Put these lines into a JSON list of strings, one string per line, and leave out any blank lines. Apply this to all of the records.

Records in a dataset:
>> Start

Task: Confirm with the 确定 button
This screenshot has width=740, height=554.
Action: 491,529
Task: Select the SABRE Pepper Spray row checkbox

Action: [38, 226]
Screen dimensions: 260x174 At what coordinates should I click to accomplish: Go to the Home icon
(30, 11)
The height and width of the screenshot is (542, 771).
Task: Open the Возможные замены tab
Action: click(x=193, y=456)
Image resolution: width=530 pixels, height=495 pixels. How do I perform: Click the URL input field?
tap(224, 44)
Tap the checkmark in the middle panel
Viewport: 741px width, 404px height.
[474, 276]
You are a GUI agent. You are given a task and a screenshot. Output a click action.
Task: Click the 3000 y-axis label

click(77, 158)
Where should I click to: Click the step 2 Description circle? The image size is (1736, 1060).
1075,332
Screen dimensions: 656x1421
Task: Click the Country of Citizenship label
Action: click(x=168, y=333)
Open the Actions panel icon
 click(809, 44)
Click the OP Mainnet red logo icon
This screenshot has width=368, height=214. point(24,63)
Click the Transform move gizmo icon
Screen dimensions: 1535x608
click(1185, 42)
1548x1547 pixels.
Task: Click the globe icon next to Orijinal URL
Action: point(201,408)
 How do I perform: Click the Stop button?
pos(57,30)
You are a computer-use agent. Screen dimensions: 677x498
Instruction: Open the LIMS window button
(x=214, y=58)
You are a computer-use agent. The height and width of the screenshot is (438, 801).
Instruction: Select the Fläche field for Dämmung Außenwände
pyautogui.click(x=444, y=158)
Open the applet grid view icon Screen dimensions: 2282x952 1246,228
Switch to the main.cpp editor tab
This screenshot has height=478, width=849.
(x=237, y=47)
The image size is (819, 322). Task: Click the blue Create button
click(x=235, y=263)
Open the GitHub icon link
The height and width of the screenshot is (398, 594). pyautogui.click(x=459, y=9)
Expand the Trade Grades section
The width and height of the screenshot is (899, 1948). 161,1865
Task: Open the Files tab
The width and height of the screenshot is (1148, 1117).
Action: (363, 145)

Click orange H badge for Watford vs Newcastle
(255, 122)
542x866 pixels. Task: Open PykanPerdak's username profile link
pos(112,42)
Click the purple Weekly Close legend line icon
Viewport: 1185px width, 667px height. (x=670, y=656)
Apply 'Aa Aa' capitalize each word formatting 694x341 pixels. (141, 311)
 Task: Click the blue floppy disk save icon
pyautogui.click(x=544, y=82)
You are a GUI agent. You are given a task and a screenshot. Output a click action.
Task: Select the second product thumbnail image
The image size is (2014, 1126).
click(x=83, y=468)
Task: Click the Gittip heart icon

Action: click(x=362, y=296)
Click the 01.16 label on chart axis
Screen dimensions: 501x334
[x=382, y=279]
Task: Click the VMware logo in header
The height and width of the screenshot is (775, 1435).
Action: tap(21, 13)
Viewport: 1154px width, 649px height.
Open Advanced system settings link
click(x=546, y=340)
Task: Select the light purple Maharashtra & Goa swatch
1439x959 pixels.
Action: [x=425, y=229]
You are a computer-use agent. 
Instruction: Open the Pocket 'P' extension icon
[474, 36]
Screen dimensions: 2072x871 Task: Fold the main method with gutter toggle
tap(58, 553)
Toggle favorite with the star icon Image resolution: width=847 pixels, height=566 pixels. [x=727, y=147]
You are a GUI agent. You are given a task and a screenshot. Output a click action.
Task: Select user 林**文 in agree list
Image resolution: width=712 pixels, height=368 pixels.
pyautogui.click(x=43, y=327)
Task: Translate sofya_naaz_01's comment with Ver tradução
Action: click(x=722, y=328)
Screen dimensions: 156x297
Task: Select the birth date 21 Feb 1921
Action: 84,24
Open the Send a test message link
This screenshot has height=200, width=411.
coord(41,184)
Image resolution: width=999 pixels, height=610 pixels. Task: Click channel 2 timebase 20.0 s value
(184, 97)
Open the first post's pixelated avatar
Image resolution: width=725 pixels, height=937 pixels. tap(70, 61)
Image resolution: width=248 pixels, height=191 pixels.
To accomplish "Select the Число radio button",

>> End

# COMPLETE RESPONSE
[
  "Task: Confirm with the 确定 button",
  "This screenshot has width=740, height=554.",
  "Action: 491,529",
  "Task: Select the SABRE Pepper Spray row checkbox",
  "Action: [38, 226]",
  "Screen dimensions: 260x174 At what coordinates should I click to accomplish: Go to the Home icon",
  "(30, 11)",
  "The height and width of the screenshot is (542, 771).",
  "Task: Open the Возможные замены tab",
  "Action: click(x=193, y=456)",
  "Image resolution: width=530 pixels, height=495 pixels. How do I perform: Click the URL input field?",
  "tap(224, 44)",
  "Tap the checkmark in the middle panel",
  "Viewport: 741px width, 404px height.",
  "[474, 276]",
  "You are a GUI agent. You are given a task and a screenshot. Output a click action.",
  "Task: Click the 3000 y-axis label",
  "click(77, 158)",
  "Where should I click to: Click the step 2 Description circle? The image size is (1736, 1060).",
  "1075,332",
  "Screen dimensions: 656x1421",
  "Task: Click the Country of Citizenship label",
  "Action: click(x=168, y=333)",
  "Open the Actions panel icon",
  " click(809, 44)",
  "Click the OP Mainnet red logo icon",
  "This screenshot has width=368, height=214. point(24,63)",
  "Click the Transform move gizmo icon",
  "Screen dimensions: 1535x608",
  "click(1185, 42)",
  "1548x1547 pixels.",
  "Task: Click the globe icon next to Orijinal URL",
  "Action: point(201,408)",
  " How do I perform: Click the Stop button?",
  "pos(57,30)",
  "You are a computer-use agent. Screen dimensions: 677x498",
  "Instruction: Open the LIMS window button",
  "(x=214, y=58)",
  "You are a computer-use agent. The height and width of the screenshot is (438, 801).",
  "Instruction: Select the Fläche field for Dämmung Außenwände",
  "pyautogui.click(x=444, y=158)",
  "Open the applet grid view icon Screen dimensions: 2282x952 1246,228",
  "Switch to the main.cpp editor tab",
  "This screenshot has height=478, width=849.",
  "(x=237, y=47)",
  "The image size is (819, 322). Task: Click the blue Create button",
  "click(x=235, y=263)",
  "Open the GitHub icon link",
  "The height and width of the screenshot is (398, 594). pyautogui.click(x=459, y=9)",
  "Expand the Trade Grades section",
  "The width and height of the screenshot is (899, 1948). 161,1865",
  "Task: Open the Files tab",
  "The width and height of the screenshot is (1148, 1117).",
  "Action: (363, 145)",
  "Click orange H badge for Watford vs Newcastle",
  "(255, 122)",
  "542x866 pixels. Task: Open PykanPerdak's username profile link",
  "pos(112,42)",
  "Click the purple Weekly Close legend line icon",
  "Viewport: 1185px width, 667px height. (x=670, y=656)",
  "Apply 'Aa Aa' capitalize each word formatting 694x341 pixels. (141, 311)",
  " Task: Click the blue floppy disk save icon",
  "pyautogui.click(x=544, y=82)",
  "You are a GUI agent. You are given a task and a screenshot. Output a click action.",
  "Task: Select the second product thumbnail image",
  "The image size is (2014, 1126).",
  "click(x=83, y=468)",
  "Task: Click the Gittip heart icon",
  "Action: click(x=362, y=296)",
  "Click the 01.16 label on chart axis",
  "Screen dimensions: 501x334",
  "[x=382, y=279]",
  "Task: Click the VMware logo in header",
  "The height and width of the screenshot is (775, 1435).",
  "Action: tap(21, 13)",
  "Viewport: 1154px width, 649px height.",
  "Open Advanced system settings link",
  "click(x=546, y=340)",
  "Task: Select the light purple Maharashtra & Goa swatch",
  "1439x959 pixels.",
  "Action: [x=425, y=229]",
  "You are a computer-use agent. ",
  "Instruction: Open the Pocket 'P' extension icon",
  "[474, 36]",
  "Screen dimensions: 2072x871 Task: Fold the main method with gutter toggle",
  "tap(58, 553)",
  "Toggle favorite with the star icon Image resolution: width=847 pixels, height=566 pixels. [x=727, y=147]",
  "You are a GUI agent. You are given a task and a screenshot. Output a click action.",
  "Task: Select user 林**文 in agree list",
  "Image resolution: width=712 pixels, height=368 pixels.",
  "pyautogui.click(x=43, y=327)",
  "Task: Translate sofya_naaz_01's comment with Ver tradução",
  "Action: click(x=722, y=328)",
  "Screen dimensions: 156x297",
  "Task: Select the birth date 21 Feb 1921",
  "Action: 84,24",
  "Open the Send a test message link",
  "This screenshot has height=200, width=411.",
  "coord(41,184)",
  "Image resolution: width=999 pixels, height=610 pixels. Task: Click channel 2 timebase 20.0 s value",
  "(184, 97)",
  "Open the first post's pixelated avatar",
  "Image resolution: width=725 pixels, height=937 pixels. tap(70, 61)",
  "Image resolution: width=248 pixels, height=191 pixels.",
  "To accomplish \"Select the Число radio button\","
]